══ TEXTAUSZUG ══

Hierfür bietet China sicher keine Lösung. Im Gegenteil: Die Chinesen exportieren ihre arbeitslosen jungen Männer in diese ohnehin fragilen Staaten. Proteste gegen chinesische Ladenbesitzer und Ölarbeiter erfassten 2005 Algerien. Die Asiaten haben da und dort so manche Branche erfolgreich übernommen. Mental herrscht sowieso eine tiefe Kluft. Die meist areligiösen Asiaten, die sich eher an Tugenden ihrer Philosophen ausrichten und nicht Heilsversprechen folgen, können mit den frommen Arabern wenig anfangen. Da verband die US-Missionare, die ihre Protestant Colleges einst zwischen Kairo und Beirut gründeten, mit den jeweiligen Eliten mehr.

═══
══ BEREITGESTELLTE DATENSÄTZE ══

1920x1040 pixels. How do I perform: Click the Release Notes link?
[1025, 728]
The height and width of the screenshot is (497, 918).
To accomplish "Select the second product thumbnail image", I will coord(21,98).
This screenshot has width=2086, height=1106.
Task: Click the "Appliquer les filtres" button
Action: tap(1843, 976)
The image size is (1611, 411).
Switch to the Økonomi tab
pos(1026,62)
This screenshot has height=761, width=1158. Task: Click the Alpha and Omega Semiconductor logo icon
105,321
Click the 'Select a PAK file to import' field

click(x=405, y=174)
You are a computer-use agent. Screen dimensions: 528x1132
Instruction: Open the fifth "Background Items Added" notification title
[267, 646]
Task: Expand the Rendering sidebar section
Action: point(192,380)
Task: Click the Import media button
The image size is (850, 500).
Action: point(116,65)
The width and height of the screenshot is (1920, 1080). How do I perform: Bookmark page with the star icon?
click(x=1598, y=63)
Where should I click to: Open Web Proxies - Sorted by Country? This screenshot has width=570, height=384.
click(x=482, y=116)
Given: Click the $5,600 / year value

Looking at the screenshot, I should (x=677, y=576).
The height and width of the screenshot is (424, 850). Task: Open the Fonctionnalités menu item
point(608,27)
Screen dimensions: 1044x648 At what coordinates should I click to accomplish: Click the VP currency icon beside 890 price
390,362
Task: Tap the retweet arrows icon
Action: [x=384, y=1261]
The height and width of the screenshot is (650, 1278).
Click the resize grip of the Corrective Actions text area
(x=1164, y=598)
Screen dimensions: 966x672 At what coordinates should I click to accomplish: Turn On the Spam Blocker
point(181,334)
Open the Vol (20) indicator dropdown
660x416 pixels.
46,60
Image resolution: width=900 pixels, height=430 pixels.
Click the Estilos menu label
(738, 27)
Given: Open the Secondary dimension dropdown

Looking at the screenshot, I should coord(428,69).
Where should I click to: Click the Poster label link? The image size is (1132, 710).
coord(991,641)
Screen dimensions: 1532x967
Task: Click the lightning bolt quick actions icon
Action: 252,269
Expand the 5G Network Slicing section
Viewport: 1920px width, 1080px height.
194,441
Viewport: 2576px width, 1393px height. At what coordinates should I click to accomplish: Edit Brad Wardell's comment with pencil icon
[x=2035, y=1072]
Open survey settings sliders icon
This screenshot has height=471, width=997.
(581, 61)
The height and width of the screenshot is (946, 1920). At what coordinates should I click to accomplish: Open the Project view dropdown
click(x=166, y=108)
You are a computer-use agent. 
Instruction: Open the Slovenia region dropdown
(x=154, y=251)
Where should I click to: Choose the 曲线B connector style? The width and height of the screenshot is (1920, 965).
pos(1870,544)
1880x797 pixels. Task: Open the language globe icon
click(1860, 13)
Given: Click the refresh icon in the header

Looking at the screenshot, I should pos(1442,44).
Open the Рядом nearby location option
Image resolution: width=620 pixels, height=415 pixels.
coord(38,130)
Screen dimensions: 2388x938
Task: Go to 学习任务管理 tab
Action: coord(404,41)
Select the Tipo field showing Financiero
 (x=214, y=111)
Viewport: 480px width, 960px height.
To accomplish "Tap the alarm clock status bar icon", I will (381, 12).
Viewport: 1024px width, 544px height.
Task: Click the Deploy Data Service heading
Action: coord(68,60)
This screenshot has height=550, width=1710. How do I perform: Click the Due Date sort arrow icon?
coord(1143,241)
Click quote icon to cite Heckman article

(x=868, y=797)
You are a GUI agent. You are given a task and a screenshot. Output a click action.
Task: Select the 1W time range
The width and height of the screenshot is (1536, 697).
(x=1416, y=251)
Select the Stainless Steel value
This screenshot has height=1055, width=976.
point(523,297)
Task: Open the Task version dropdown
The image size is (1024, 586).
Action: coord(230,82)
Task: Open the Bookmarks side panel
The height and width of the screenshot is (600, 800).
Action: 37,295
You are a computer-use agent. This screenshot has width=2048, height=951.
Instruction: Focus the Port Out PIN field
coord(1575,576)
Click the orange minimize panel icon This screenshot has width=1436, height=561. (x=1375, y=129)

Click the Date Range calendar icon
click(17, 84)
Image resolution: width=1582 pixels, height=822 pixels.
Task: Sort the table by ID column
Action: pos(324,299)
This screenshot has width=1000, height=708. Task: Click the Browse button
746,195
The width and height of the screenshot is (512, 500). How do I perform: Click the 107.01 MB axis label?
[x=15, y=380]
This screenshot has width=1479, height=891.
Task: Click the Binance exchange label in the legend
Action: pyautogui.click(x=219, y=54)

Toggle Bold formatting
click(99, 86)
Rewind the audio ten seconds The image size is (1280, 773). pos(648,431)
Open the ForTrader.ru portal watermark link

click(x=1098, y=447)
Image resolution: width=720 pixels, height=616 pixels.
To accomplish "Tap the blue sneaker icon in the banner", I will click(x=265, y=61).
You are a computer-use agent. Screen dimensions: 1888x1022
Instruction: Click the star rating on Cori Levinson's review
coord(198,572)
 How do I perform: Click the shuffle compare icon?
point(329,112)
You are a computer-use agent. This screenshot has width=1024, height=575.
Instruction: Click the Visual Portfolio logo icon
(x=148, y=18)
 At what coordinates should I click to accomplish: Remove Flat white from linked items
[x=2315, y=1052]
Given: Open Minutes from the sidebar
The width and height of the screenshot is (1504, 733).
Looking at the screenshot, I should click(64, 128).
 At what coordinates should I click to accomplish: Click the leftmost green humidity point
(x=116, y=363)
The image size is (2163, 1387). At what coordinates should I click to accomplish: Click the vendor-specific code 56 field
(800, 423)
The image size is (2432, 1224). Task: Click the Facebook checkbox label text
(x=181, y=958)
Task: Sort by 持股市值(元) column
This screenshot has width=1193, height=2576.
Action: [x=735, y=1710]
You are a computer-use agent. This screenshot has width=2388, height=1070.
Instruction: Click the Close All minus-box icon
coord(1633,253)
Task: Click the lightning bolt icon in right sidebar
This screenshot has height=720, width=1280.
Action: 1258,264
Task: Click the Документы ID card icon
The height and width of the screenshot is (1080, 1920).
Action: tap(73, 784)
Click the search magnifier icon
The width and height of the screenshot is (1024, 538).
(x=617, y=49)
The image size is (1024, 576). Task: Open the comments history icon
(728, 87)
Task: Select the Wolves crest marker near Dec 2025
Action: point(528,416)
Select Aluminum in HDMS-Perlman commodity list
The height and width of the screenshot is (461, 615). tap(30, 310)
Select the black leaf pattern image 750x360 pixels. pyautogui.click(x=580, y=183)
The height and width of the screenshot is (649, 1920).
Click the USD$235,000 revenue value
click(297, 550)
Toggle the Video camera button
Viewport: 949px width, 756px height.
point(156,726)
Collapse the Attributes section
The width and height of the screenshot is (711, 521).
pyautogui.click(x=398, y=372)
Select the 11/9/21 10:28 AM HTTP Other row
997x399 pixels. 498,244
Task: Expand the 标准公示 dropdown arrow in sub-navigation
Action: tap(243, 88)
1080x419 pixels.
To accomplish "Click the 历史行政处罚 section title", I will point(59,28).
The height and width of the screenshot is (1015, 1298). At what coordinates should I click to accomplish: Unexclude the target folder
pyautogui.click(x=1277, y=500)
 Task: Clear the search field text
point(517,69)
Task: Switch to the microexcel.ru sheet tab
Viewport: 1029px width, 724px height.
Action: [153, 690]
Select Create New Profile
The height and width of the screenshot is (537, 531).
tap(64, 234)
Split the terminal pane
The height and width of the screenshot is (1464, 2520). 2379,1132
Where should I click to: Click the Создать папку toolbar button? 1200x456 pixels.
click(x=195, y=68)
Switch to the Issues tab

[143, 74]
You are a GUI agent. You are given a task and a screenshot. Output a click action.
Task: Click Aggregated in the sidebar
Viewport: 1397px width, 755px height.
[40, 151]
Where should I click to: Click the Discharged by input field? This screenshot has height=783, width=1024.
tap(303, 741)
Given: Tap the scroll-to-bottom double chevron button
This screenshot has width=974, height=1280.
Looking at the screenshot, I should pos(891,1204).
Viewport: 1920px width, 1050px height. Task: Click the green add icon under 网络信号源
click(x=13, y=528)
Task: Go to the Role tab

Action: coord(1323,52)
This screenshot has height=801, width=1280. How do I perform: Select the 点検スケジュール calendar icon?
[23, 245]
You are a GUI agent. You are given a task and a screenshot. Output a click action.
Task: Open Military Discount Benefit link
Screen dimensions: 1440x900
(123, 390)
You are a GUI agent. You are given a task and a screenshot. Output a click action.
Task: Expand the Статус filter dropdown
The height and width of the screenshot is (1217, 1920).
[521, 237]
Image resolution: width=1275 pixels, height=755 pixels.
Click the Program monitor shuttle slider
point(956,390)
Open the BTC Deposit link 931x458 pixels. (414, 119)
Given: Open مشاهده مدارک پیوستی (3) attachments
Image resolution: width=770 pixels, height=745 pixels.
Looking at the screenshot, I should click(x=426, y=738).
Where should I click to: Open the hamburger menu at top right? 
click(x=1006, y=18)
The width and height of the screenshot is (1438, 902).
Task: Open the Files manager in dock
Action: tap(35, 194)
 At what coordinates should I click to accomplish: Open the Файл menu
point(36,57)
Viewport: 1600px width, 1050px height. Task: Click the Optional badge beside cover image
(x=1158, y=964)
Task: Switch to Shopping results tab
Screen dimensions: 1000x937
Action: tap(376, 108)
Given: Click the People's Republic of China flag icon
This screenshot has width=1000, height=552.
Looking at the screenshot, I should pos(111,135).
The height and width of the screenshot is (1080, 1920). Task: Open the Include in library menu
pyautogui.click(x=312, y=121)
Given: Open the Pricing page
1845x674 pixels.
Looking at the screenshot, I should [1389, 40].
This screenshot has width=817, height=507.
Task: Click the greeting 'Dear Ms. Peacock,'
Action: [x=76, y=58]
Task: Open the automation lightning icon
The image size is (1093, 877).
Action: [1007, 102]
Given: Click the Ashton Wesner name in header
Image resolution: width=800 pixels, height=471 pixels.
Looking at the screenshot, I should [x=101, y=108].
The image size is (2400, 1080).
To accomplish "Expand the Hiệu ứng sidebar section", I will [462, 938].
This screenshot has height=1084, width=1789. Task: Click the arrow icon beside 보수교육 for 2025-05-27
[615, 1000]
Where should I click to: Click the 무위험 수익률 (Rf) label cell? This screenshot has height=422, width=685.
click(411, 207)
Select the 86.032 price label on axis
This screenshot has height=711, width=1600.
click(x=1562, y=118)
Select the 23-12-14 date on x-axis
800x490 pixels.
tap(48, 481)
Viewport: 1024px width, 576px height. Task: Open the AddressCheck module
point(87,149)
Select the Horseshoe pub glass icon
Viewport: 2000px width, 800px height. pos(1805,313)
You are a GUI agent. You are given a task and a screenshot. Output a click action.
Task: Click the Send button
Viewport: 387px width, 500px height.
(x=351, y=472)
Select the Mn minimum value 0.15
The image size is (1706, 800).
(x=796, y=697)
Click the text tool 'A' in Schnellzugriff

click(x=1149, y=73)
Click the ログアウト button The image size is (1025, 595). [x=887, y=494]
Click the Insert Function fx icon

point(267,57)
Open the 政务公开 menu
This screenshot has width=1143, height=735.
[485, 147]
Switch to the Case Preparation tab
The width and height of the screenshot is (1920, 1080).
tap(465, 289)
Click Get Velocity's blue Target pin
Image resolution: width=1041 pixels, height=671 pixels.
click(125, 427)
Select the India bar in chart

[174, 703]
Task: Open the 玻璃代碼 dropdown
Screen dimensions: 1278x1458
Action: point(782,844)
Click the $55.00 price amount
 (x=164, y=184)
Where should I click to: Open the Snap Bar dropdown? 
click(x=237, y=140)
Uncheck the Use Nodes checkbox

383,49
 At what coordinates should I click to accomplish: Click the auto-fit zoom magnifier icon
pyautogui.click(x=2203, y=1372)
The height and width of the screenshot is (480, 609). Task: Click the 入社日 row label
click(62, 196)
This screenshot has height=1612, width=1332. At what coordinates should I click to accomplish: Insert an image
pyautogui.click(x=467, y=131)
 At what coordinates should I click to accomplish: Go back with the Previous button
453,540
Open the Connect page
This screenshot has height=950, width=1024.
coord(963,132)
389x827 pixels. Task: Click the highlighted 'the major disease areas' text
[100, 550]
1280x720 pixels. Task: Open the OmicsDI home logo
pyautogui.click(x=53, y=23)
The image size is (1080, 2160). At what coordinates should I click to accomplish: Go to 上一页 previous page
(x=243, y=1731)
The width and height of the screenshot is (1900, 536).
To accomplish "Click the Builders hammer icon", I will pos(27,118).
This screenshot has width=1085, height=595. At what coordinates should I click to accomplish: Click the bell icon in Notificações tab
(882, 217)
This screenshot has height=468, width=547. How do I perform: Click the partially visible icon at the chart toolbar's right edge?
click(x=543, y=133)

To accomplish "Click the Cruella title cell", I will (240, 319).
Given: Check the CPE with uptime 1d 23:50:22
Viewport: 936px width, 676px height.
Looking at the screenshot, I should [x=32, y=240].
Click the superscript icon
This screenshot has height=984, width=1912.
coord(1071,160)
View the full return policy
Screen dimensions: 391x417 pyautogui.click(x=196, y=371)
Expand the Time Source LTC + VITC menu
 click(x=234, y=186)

═══

**GESTELLTE AUFGABE 1:**
Wiederholen Sie aus dem Textauszug über China und die arabische Welt wortgetreu den Abschnitt von „Hierfür bietet China“ bis einschließlich „jeweiligen Eliten mehr.“.
**GESTELLTE AUFGABE 2:**
Welches Land wurde laut dem Textauszug über China und die arabische Welt im Jahr 2005 von Protesten gegen chinesische Ladenbesitzer und Ölarbeiter erfasst?
**GESTELLTE AUFGABE 3:**
Führen Sie den Textauszug über China und die arabische Welt im Anschluss an seinen letzten Satz fort.

**SCHRIFTLICHE ANTWORT 1:**
Hierfür bietet China sicher keine Lösung. Im Gegenteil: Die Chinesen exportieren ihre arbeitslosen jungen Männer in diese ohnehin fragilen Staaten. Proteste gegen chinesische Ladenbesitzer und Ölarbeiter erfassten 2005 Algerien. Die Asiaten haben da und dort so manche Branche erfolgreich übernommen. Mental herrscht sowieso eine tiefe Kluft. Die meist areligiösen Asiaten, die sich eher an Tugenden ihrer Philosophen ausrichten und nicht Heilsversprechen folgen, können mit den frommen Arabern wenig anfangen. Da verband die US-Missionare, die ihre Protestant Colleges einst zwischen Kairo und Beirut gründeten, mit den jeweiligen Eliten mehr.

**SCHRIFTLICHE ANTWORT 2:**
Algerien.

**SCHRIFTLICHE ANTWORT 3:**
Noch steht China am Beginn seiner Präsenz im Nahen Osten. Chinesische Flugzeugträger werden zwischen Levante und Persischem Golf kreuzen, wie dies in den vergangenen 60 Jahren die US-Flotte getan hat. Vielleicht wird ein prochinesischer Oberst so manche staatliche Konkursmasse neu ordnen. Die Hunde bellen, und die Karawane zieht weiter, lautet ein arabischer Spruch. Die Orientfrage wird dann andere beschäftigen.

E-Mails an: debatte@diepresse.com

DIE AUTORIN



Karin Kneissl
(*1965 in Wien) studierte Jus und Arabistik in Wien. Sie war 1991/1992 Studentin an der ENA. Von 1990 bis 1998 im diplomatischen Dienst, danach Lehrtätigkeit. Zahlreiche Publikationen, darunter: „Die Gewaltspirale. Warum Orient und Okzident nicht miteinander können“ (2007), „Mein Naher Osten“ (Braumüller, 2014). [ Privat ]

("Die Presse", Print-Ausgabe, 28.12.2016)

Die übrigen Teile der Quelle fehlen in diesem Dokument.